To do: Output only the lines from the line holding "How do I perform: Open" through the close of the records, exactly as they appear, with all pictures omitted.

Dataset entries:
☆ ☆ ☆
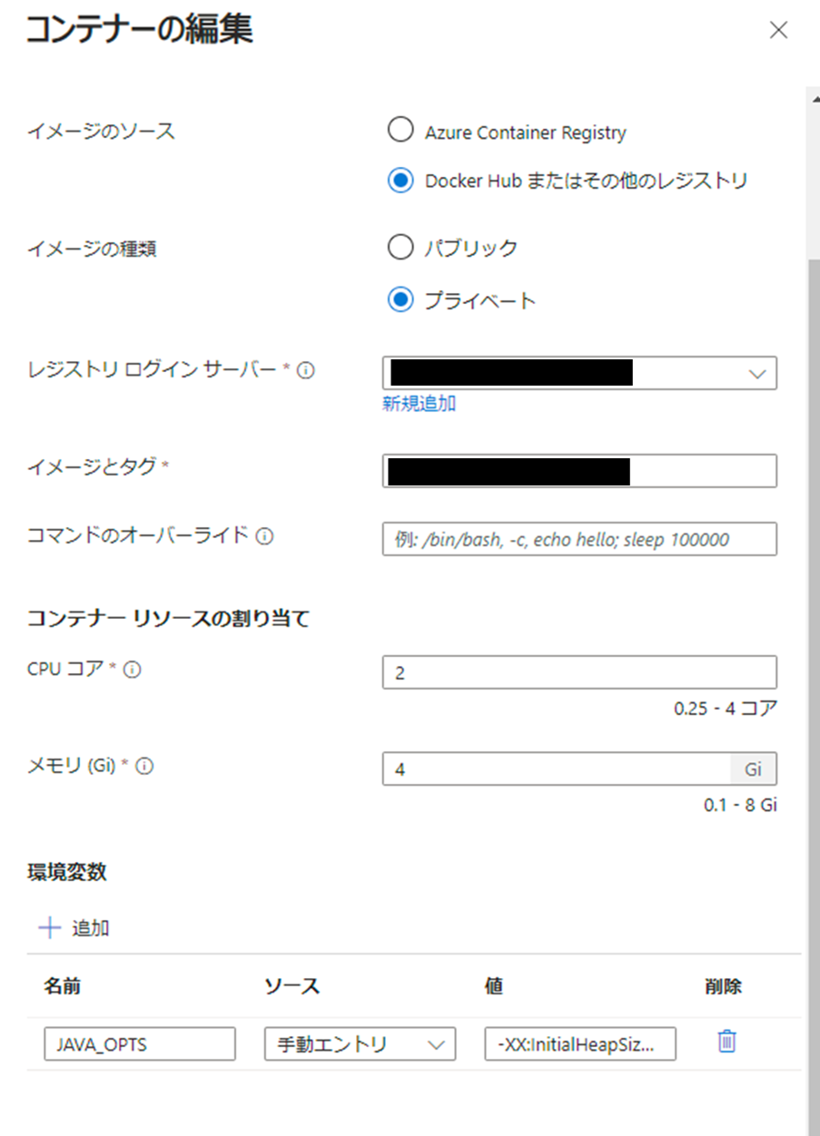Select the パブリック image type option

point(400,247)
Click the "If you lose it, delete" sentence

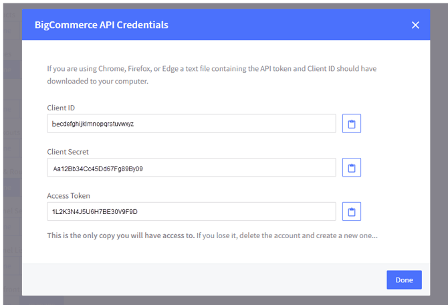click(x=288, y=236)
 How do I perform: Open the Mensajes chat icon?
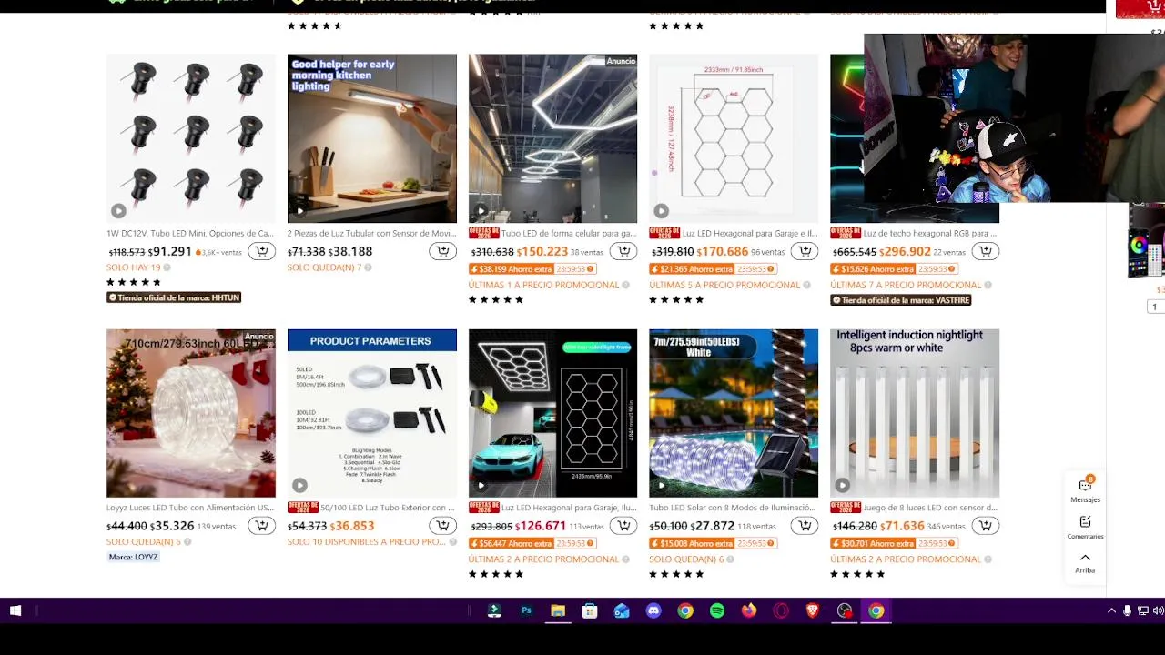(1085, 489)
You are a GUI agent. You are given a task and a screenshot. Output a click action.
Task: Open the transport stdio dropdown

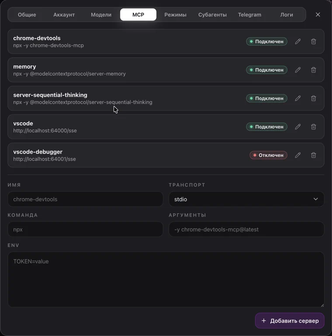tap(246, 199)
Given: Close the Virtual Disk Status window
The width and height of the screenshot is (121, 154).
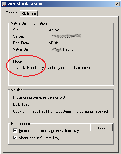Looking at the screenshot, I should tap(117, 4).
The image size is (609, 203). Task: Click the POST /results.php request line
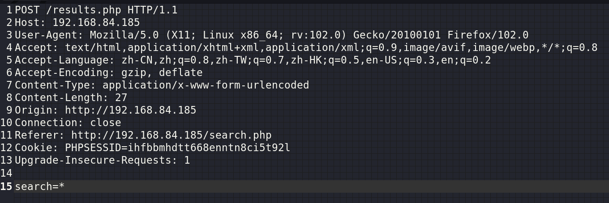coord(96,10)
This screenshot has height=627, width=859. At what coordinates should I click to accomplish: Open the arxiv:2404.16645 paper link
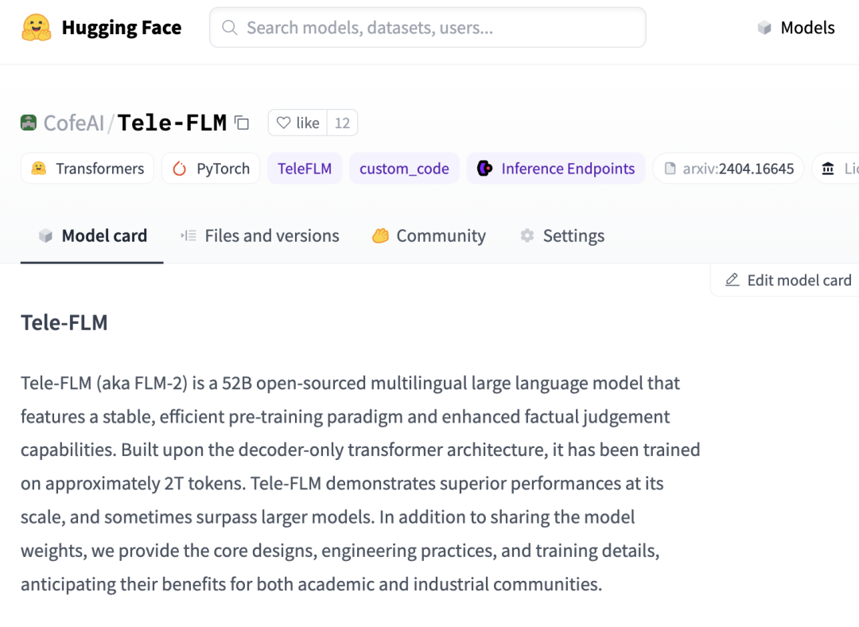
☆ ☆ ☆
Task output:
 How do I perform: Open the Mensajes chat icon?
(1085, 489)
You are a GUI agent. You are given a task and a screenshot. Output a click action.
Task: Open the transport stdio dropdown

tap(246, 199)
Given: Close the Virtual Disk Status window
The width and height of the screenshot is (121, 154).
Looking at the screenshot, I should tap(117, 4).
The image size is (609, 203). Task: Click the POST /results.php request line
coord(96,10)
This screenshot has height=627, width=859. At what coordinates should I click to accomplish: Open the arxiv:2404.16645 paper link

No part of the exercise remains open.